Fest in der Heimatgemeinde

Mit einer festlichen Messe begann das dreitägige Fest zu Ehren des 50. Priesterjubiläums von Pater Franz Günther Gessinger (SVD).

Zeltingen-Rachtig. (red) Es war ein außergewöhnliches Jubiläum, und so wurde es auch in seiner Pfarrgemeinde gefeiert: An drei Tagen stand der Jubilarpriester Franz Günther Gessinger im Mittelpunkt.

Mit einer festlichen Messe, die vom Männerchor des "Chorgesang Cäcilia" musikalisch mitgestaltet wurde, begann das Fest. Schon der feierliche Einzug, der von fünf Böllerschüssen begleitet war, deutete auf die Besonderheit des gut besuchten Jubiläumsgottesdienstes hin. Der Festprediger, Karl-Josef Rivinius (SVD), wies in seiner Predigt auf die schwierige Situation des Priestertums hin und verband die Hoffnung, dass sich die Suche nach Verständnis von Glauben und Religion weiterentwickelt.

Gegen Abend hatte die Pfarrgemeinde zu einer Adventsvesper mit anschließender Gratulation des Jubilarpriesters eingeladen, gestaltet vom "Kleinen Chor" Lösnich. Egon Kappes, ein ehemaliger Schulfreund von Günther Gessinger, betonte in seiner Laudatio die menschlichen Besonderheiten des Jubilars. Der Musikzug Deutschherren eröffnet mit einigen konzertanten Stücken die Jubiläumsfeier, in der zahlreiche Gratulanten ihre Glückwünsche überbrachten. Der Musikverein Zeltingen-Rachtig zusammen mit dem Musikverein Heimattreu Lösnich setzte das Ständchen mit musikalischen Beiträgen fort. Zur Überraschung fand sich auch der Spielmannszug der Freiwilligen Feuerwehr Zeltingen ein, der zum ersten Mal in einem Kirchenraum spielte. Der Jubilar war überwältigt von der Musik der meist jungen Leute und den guten Wünschen der Gratulanten. Mit herzlichen Worten bedankte er sich bei allen, die zum Gelingen des Abends beigetragen haben.

Am nächsten Tag war die Begegnung mit den Senioren angesagt. Nach einer vom Jubilar zelebrierten Messe hatte die Frauengemeinschaft zu Kaffee und Kuchen eingeladen.

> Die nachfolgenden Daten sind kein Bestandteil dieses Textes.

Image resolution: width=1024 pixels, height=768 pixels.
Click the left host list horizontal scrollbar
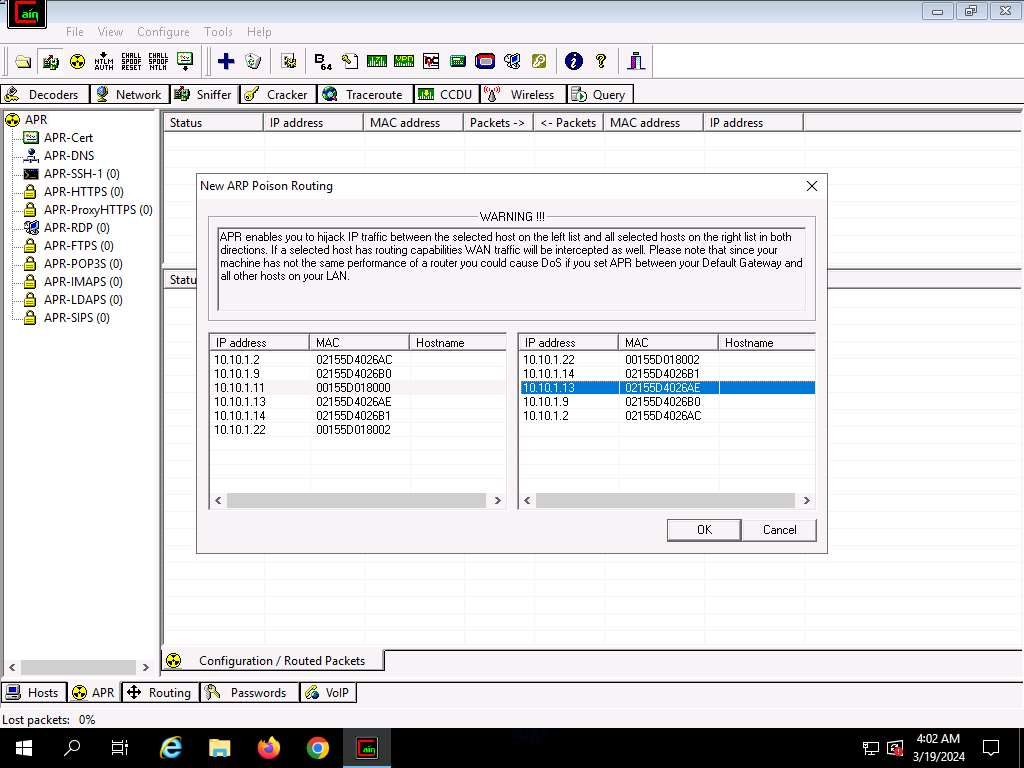coord(357,501)
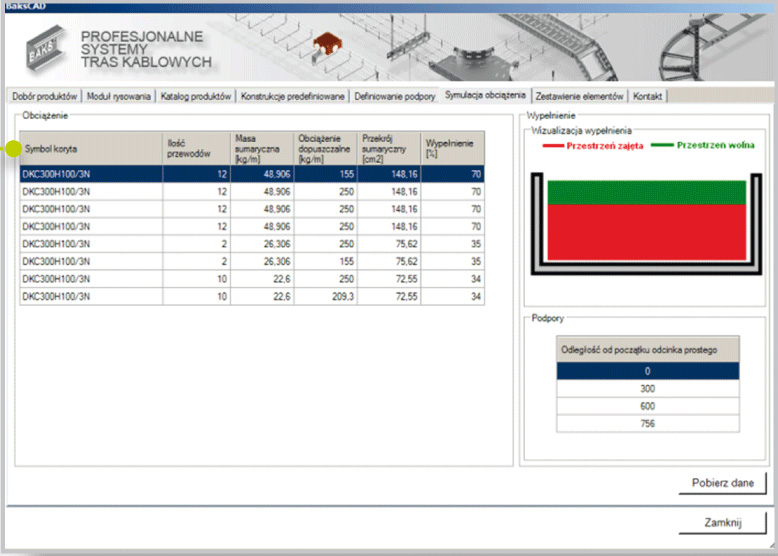Click the green free space area in visualization
This screenshot has height=556, width=778.
[643, 192]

Pater Gessinger verzichtete auf Geschenke und bat stattdessen um Spenden für ein Projekt in Indonesien. Seine Kusine, Schwester Elsa Hungershöfer, sammelt für eine Sonderschule für Blinde. Es kamen 2000 Euro für das Projekt zusammen.

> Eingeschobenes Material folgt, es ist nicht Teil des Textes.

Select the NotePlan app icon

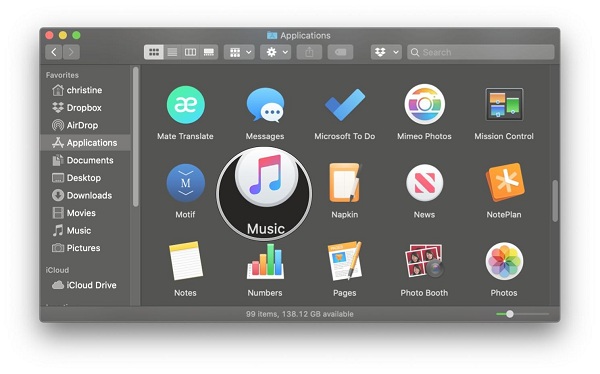tap(505, 182)
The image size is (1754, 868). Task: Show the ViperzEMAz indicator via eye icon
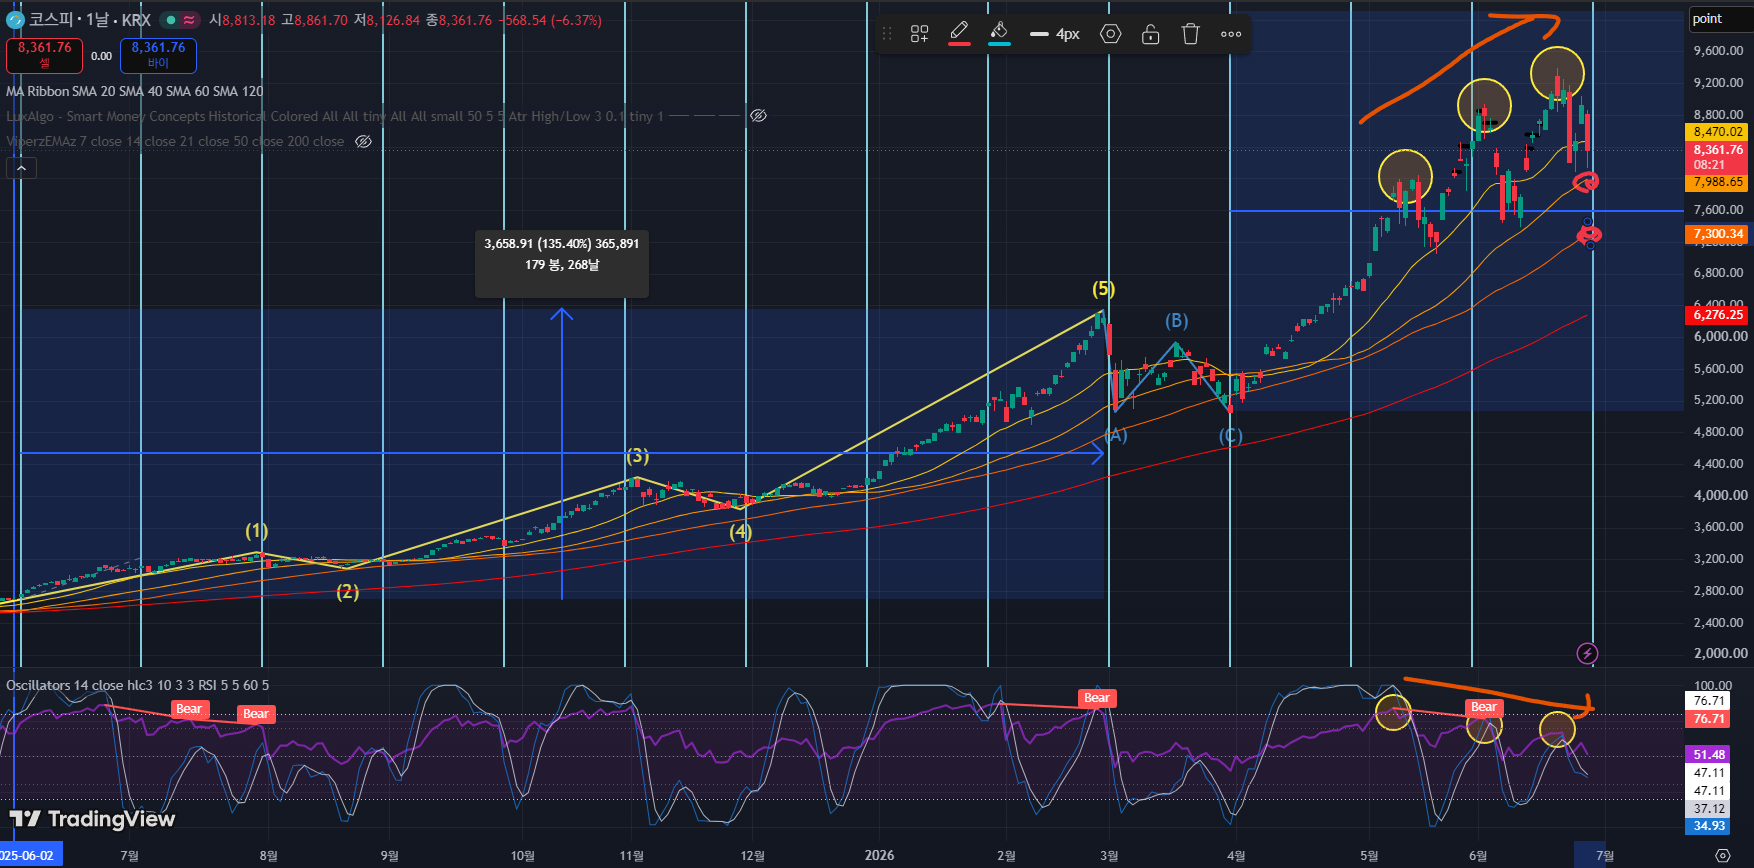(364, 141)
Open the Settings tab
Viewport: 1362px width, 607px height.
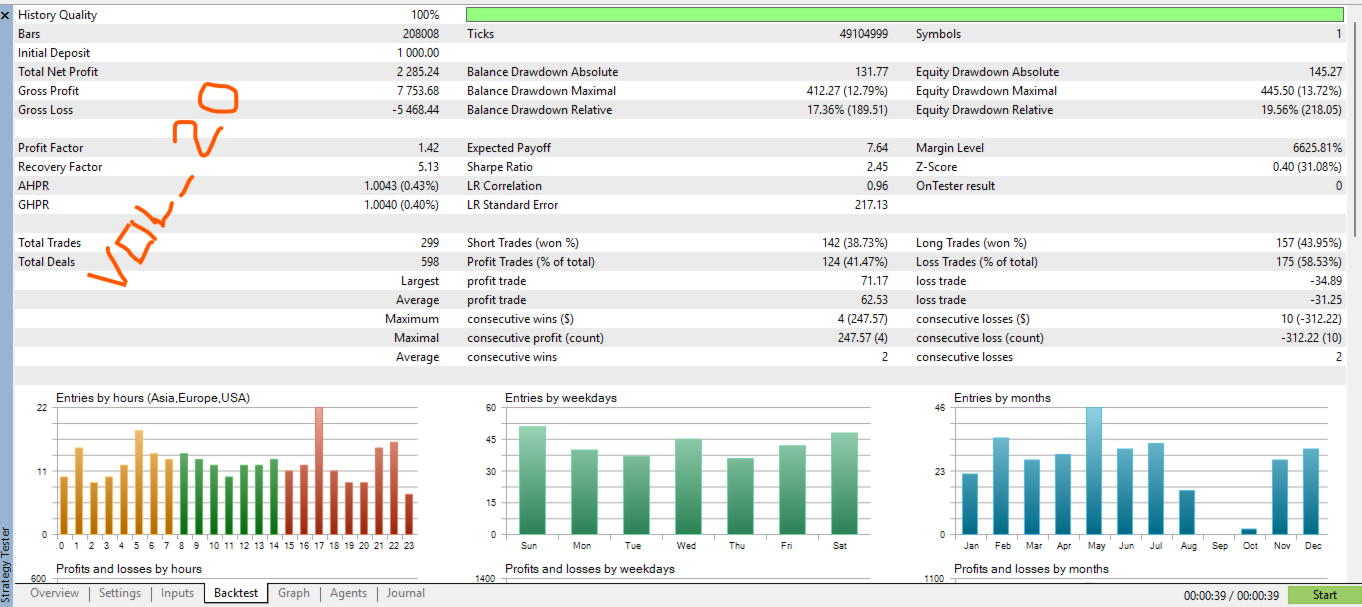click(120, 593)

Am dritten und letzten Tag, dem eigentlichen Weihetag von Pater Gessinger, feierte die Pfarrei St. Marien gleichzeitig das Patronatsfest mit einem Festgottesdienst.

Zum Abschluss lud der Pfarrgemeinderat die Gottesdienstbesucher zu einem Umtrunk auf dem Kirchplatz ein.